JAKARTA - Les tensions au Moyen-Orient ont atteint un nouveau point d’ébullition dimanche 22 mars. Les États-Unis et l’Iran se lancent maintenant mutuellement des menaces de détruire des infrastructures vitales après les avertissements du président Donald Trump.

Trump a insisté sur le fait que l’armée américaine détruirait l’usine iranienne si le détroit d’Ormuz n’était pas ouvert dans son intégralité dans les 48 heures. En réponse à cette menace, Téhéran a déclaré qu’il fermera complètement les voies navigables cruciales pour l’exportation de pétrole dans le monde si les États-Unis agissaient avec hardiesse.

L'armement iranien a même étendu ses cibles de riposte aux secteurs de l'énergie, des technologies de l'information (TI) et des installations de dessalement des États-Unis dans toute la région du Moyen-Orient.

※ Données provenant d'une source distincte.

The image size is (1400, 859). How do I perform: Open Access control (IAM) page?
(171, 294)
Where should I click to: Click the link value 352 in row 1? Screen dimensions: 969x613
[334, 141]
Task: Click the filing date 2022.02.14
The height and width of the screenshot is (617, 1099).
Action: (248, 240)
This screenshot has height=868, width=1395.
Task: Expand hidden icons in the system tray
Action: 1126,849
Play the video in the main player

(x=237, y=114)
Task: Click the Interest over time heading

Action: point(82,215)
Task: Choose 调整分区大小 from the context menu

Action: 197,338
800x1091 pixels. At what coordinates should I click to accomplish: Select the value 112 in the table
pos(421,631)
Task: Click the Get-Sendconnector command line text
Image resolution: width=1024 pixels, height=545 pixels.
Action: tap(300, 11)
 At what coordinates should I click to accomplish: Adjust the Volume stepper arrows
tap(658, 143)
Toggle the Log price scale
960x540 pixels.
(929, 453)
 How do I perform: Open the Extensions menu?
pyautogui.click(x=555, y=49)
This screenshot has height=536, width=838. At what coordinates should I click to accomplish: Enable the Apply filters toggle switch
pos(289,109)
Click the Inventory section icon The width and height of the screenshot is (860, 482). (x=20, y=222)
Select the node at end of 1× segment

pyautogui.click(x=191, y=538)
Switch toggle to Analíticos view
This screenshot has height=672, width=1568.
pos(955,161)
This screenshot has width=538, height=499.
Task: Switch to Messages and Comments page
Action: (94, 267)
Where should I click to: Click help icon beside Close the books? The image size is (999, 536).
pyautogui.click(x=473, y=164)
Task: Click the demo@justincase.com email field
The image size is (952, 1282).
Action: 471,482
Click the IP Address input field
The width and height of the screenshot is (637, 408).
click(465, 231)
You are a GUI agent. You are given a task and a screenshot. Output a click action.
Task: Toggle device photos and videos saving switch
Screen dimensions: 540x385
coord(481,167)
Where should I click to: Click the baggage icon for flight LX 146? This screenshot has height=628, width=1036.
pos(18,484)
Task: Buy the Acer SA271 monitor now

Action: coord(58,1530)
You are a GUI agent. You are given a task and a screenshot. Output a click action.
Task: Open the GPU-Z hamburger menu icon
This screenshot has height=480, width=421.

La fermeture par l'Iran du détroit d'Hormuz a paralysé presque un cinquième des approvisionnements mondiaux en pétrole. Les conséquences ont été une hausse brutale des prix des carburants et des denrées alimentaires dans le monde. Bien que les États-Unis aient retiré les sanctions iraniennes sur le pétrole en mer pour faire pression sur les prix du marché, cette escalade a aggravé la situation.

Trump a accusé la Garde de la révolution iranienne de contrôler l’infrastructure du pays pour soutenir la machine de guerre. « Les centrales électriques, en commençant par les plus grandes, en premier lieu ! », a écrit Trump sur les médias sociaux concernant la liste des cibles potentielles des États-Unis.

Le président du Parlement iranien a réagi avec une menace similaire. Il a déclaré que si leurs installations étaient attaquées, toutes les infrastructures vitales dans la région, y compris les installations de dessalement de l'eau, seraient considérées comme des cibles légitimes et seraient « détruites de manière permanente ».

Cette escalade n’est pas seulement limitée au Moyen-Orient. L’Iran aurait commencé à cibler la base militaire conjointe britannique-américaine de Diego Garcia dans l’océan Indien, à environ 4 000 kilomètres. Cela montre un saut technologique des missiles iraniens qui n’avaient pas été détectés auparavant.